According to a recent Wall Street Journal survey, the percentage of Americans who support and oppose letting the country default for the first time is about the same. The survey found that 45% of Americans polled do not support Congress raising the debt ceiling. John Houck, a 63-year-old resident near Phoenix, said, “I want them to stop printing money,” but he does not want the US to default on its debt.
Politically, Republicans tend to be more skeptical, with three-quarters of Republican voters opposed to raising the debt ceiling. Meanwhile, the general public’s approval rating is 44%, and Democrats’ approval rating is 74%. Donna Good, a 70-year-old Democrat living in Colorado, thinks the country must avoid default. If that happens, she will blame the far-right of the Republican Party, as well as House Speaker Kevin McCarthy, for failing to quell the objections.
The Republican-controlled House of Representatives is demanding spending cuts in exchange for agreeing to raise the debt ceiling. However, President Biden wants the House to approve it with no conditions attached. On May 9, congressional leaders from both parties gathered in the Oval Office with President Joe Biden for the first phase of negotiations. But that is just the beginning of the long road.
This week, President Biden launched a new effort to garner support from Republican lawmakers in localities with a large Democratic constituency. On May 10, he delivered a message to New York’s Hudson Valley, one of 18 Republican-controlled constituencies.
In recent years, the US’s inability to default on government bonds has been considered the basis of the global financial system. The country issues the world’s reserve currency, so investors are always ready to lend to the country.
However, through a politically rigid measure known as the public debt ceiling, the total amount of government-allowed loans, a real default is possible, according to the Economist. Occasionally, like in 2011, 2013 and now, the US faces a public debt ceiling that Congress must agree to or remove to avoid creating a default situation. This time, the US reached its maximum borrowing limit of $31.4 trillion in mid-January, prompting the Treasury Department to use temporary measures to pay off its due debts.
According to Finance Minister Janet Yellen, these options will expire after June 1. Experts say that if the public debt ceiling is not raised, leading to the country’s default, it could push the economy into a recession. Moody’s Analytics predicts that default will cost more than 7 million jobs and send the unemployment rate above 8%. The rating agency also predicts a 20% drop in stock market capitalization.
Over the past decade, the S&P 500 has fallen an average of 6.5% in the month before the debt ceiling deadline, analysts at asset management firm Pimco note. In 2013, during an impasse over the public debt ceiling, officials at the US Federal Reserve (Fed) calculated that if the country defaulted on its debt in a month, it would cause the dollar to fall by 10% and stocks by 30%.

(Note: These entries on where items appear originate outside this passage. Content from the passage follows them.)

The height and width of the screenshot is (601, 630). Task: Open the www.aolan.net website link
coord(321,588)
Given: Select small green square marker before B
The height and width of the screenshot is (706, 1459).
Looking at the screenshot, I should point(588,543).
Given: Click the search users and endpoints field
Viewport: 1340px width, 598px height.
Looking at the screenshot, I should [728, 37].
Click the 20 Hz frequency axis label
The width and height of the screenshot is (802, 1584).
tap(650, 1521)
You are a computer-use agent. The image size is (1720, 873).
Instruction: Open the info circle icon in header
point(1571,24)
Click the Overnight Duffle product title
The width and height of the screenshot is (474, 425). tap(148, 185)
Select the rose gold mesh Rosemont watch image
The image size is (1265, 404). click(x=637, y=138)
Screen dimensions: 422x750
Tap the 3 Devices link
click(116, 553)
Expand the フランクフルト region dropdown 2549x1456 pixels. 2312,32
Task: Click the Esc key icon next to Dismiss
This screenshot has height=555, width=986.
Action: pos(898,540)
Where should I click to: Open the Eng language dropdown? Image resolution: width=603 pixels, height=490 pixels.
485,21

However, not all Americans agree to raise the public debt ceiling, and they also expressed varying levels of skepticism about the severity of the country defaulting on its debt. Howard Brady, a 56-year-old microfinance consultant in Seattle, thinks the country’s credit rating will drop but only temporarily. Meanwhile, he thinks the White House can take additional steps to avoid default after June 1, including furloughing federal employees.
Christian Nascimento, a 49-year-old Republican and CEO from Philadelphia, acknowledges that raising the debt ceiling is inevitable for the US. However, he believes that the issue cannot be solved mechanically by just increasing the ceiling and urges discussions on government spending to determine how much is sustainable.
On the other hand, Lidia Cosme, a resident in her 60s from Chicago, remains optimistic that the economy will improve. Consequently, she sees little urgency for the President to agree to significant budget cuts, confident in the country’s strength.
The Economist predicts that despite political disagreements, both parties will find a way to prevent disaster for the nation, though investors may need to endure a period of insecurity. Moody’s Analytics’ chief economist, Mark Zandi, notes emerging concern in financial markets but states that most investors remain steady before the June 1 deadline.
Reaching a decision overnight is unlikely in American politics, and it cannot be ruled out that the market may need to experience turmoil to push legislators towards prompt action. Zandi comments that the longer the financial markets react, the greater the likelihood of legislative failure to act promptly, as market turmoil may be essential in creating the political will needed for acceptance.
While default remains the least likely outcome, it is no longer a pipe dream, given investors’ acute awareness, as stated by The Economist.